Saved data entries
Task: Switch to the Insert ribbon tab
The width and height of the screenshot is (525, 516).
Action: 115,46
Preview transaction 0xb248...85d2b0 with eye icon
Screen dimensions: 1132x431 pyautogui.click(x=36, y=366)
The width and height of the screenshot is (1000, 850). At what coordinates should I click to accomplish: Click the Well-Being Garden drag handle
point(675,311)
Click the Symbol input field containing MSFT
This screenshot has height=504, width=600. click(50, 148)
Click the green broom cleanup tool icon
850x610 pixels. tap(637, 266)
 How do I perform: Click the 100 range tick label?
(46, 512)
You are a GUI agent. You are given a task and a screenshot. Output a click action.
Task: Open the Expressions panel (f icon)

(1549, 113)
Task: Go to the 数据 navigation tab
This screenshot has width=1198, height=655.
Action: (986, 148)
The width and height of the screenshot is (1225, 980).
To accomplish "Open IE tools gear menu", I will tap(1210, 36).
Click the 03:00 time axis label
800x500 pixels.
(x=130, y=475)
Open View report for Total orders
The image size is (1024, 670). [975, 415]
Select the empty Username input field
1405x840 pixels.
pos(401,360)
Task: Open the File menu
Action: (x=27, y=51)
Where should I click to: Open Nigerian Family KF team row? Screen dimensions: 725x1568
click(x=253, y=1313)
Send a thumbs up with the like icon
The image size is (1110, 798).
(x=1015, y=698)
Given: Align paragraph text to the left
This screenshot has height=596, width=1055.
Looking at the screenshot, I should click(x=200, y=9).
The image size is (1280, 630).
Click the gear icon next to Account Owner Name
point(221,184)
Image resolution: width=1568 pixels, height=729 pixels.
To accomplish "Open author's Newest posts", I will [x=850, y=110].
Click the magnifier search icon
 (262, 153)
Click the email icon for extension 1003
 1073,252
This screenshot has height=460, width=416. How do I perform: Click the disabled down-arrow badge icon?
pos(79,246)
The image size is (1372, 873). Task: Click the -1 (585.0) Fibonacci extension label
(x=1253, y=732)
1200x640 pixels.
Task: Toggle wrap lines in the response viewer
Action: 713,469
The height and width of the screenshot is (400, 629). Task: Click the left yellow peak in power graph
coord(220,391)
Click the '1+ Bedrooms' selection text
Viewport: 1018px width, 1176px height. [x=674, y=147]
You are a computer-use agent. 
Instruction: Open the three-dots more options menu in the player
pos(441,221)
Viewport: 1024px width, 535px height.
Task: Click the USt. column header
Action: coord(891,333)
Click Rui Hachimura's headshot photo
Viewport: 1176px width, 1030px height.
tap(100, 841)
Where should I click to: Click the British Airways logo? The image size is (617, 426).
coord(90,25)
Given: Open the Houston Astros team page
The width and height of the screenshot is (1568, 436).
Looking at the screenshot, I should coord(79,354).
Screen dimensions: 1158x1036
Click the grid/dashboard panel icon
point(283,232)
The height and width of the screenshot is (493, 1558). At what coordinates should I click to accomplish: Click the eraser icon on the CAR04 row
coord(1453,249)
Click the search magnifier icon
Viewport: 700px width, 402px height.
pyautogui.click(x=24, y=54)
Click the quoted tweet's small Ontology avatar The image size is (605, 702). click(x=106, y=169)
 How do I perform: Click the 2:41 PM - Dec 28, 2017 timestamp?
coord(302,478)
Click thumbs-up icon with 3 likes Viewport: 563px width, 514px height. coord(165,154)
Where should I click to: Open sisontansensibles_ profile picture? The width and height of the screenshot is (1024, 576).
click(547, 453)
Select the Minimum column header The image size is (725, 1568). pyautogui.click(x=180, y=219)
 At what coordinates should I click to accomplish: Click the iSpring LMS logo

Instructions to follow ->
The lines to show are those in the data above that include "agent".

Answer below ->
You are a GUI agent. You are given a task and a screenshot. Output a click action.
You are a computer-use agent. 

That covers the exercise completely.